◆ SHORT TASK: Pick out every line in the entries below that contains the word "This" and copy each of those lines.

◆ ITEMS:
● ● ●

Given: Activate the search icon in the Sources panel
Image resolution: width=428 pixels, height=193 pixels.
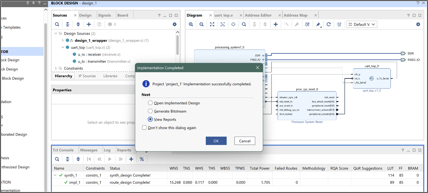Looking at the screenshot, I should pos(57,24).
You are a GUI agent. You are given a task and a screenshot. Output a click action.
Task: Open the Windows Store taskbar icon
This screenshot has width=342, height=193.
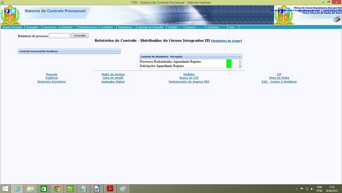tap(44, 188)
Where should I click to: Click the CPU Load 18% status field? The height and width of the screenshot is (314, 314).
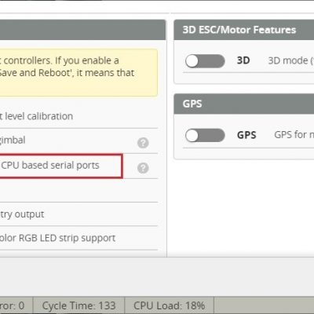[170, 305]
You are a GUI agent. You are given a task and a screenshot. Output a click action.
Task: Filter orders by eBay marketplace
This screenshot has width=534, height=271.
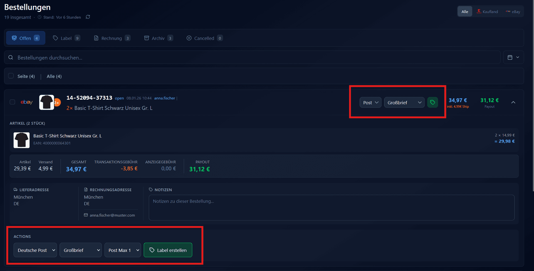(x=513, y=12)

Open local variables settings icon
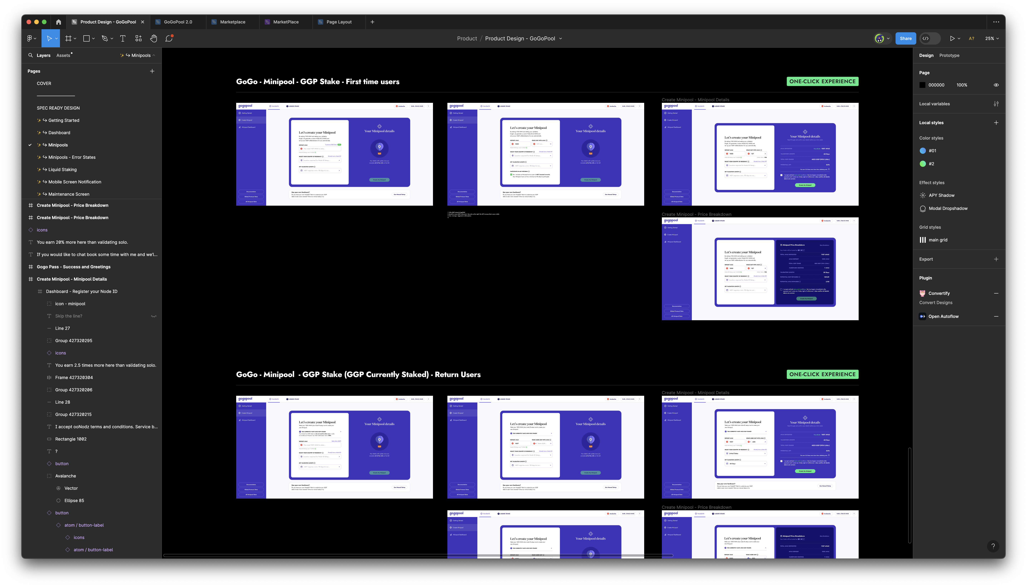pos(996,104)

● ● ●

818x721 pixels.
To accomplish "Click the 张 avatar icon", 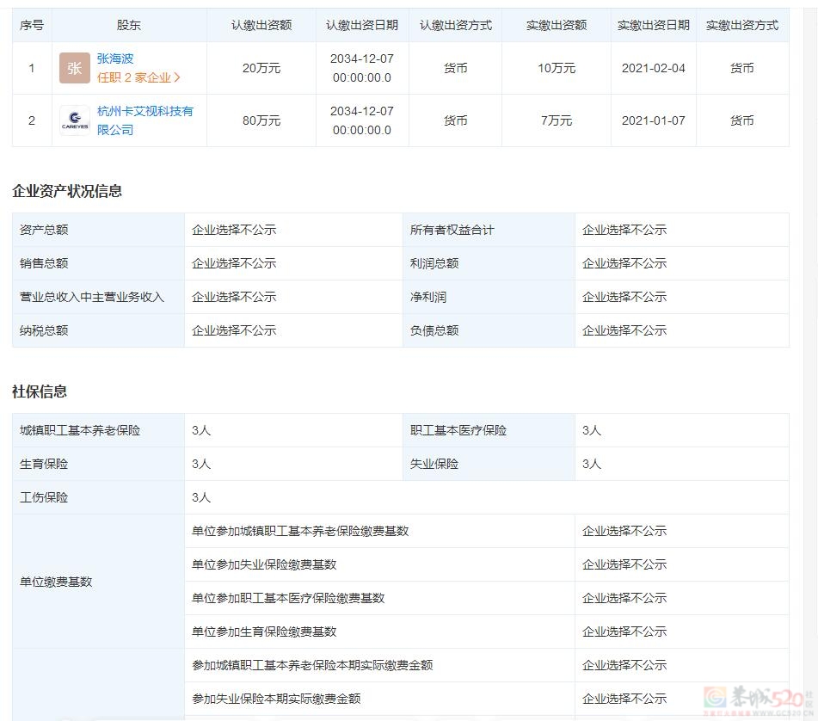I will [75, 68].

● ● ●

◆ TASK RESPONSE:
This screenshot has width=342, height=193.
This screenshot has width=534, height=271.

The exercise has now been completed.